Well, for my 16 gallon I used plants and substrate (and Stability) from my 5 gallon and only saw a very mini-cycle. But then, I kept on packing plants in so it may have cycled silently. My test kit wasn't super-reliable, so I can't be sure.


----------



## Sheldon31 (Mar 21, 2012)

Hello all! Sand went in today, no plants yet might go to get some tonight and might come home with a new betta. Was debating a nice female instead of a male as they have some beautiful females in pets at home ( they listened to me and put the males away from the females again ) so I am willing to go there again. 

Today I went shopping for fishy bits. My favourite pet shop where I know the owner has got some sera stuff in. Got some toxivec as its apparently the bees knees and some sera flakes, trial pack for 99p! Decided to opt for some activated carbon in my filter too. 

Did some water tests today on my tap water after conditioning and ph is 7, ammonia and nitrites are 0 nitrates are 0 too so my tap water is safe as houses. Decided to get a terracotta plant pot as a hiding spot with some leafy plants and might install a gentle air stone. My lps is getting some sera betta pellets in soon too


----------



## MyRainbowBettaFish (May 9, 2012)

• **SOURCE MATERIAL**
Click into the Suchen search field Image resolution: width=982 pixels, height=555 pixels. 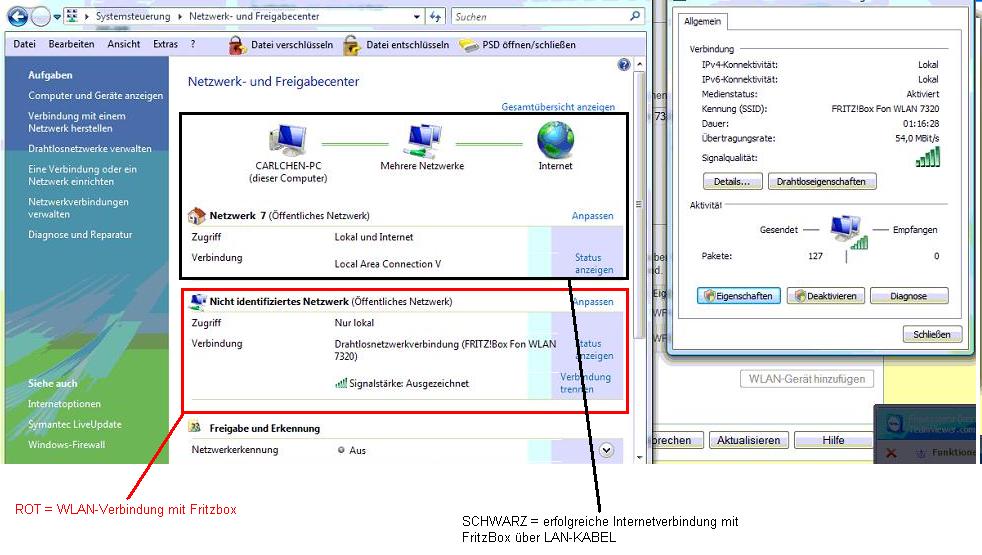[538, 17]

• **WRITTEN EXERCISE A**
Could you write out, word for word, the part of the aquarium forum thread that opens with the words containing "Hello all! Sand" and closes with "go there again."?
• **WRITTEN EXERCISE B**
How would you continue the aquarium forum thread from the point where it stops?
The listing was taken from a separate source unrelated to the aquarium forum thread.

• **ANSWER A**
Hello all! Sand went in today, no plants yet might go to get some tonight and might come home with a new betta. Was debating a nice female instead of a male as they have some beautiful females in pets at home ( they listened to me and put the males away from the females again ) so I am willing to go there again.

• **ANSWER B**
Cant wait for the transformation!


----------



## Sheldon31 (Mar 21, 2012)

Didn't go to my LFS in the end. Little person not feeling to good so we stayed at home. Might go tomorrow as I want some plants anyway. Other half not happy about fish food method of cycling. He's allergic to bad smells. Few pics. 

The set up in my living room right next to my favourite chair  









Food of choice. Dunno if anyone's used it.









The magic liquid. 









Close up with water, heater, filter and sand in. This is a few hours after adding sand and so far it's settled well!









Filtered by Fluval 2 plus internal
Heated by Aqua One Thermosafe 50watt. 
PH 7 
Temp 28C
Substrate play sand.


----------



## Sheldon31 (Mar 21, 2012)

UPDATE! Molly boy is going to his new home some time this week  He started to get a bit too much for Kyon last night and he's nipped his tail and Kyon has started angrily chasing him back so I sorted him a new home this morning.


----------



## Sheldon31 (Mar 21, 2012)

Tank is decorated!! Yesterday, while shopping I seen a nice buddha, a pagoda and some river stones. Wanting to check the buddha would fit I left them there to measure up the tank. Today I went back for them and came back with a grey pagoda, a black buddha statue and a little vase the size of a tennis ball. I took along the guide to make sure the materials were safe and baught the river stones too. 

So this is how it all looks! 





































Just needs a background which I hope to get tonight from LFS


----------



## XxBettaLoverxX (Feb 19, 2012)

This looks awesome. I love it  Congrats on your tank and I hope it brings much zen to your home, haha.


----------



## Sheldon31 (Mar 21, 2012)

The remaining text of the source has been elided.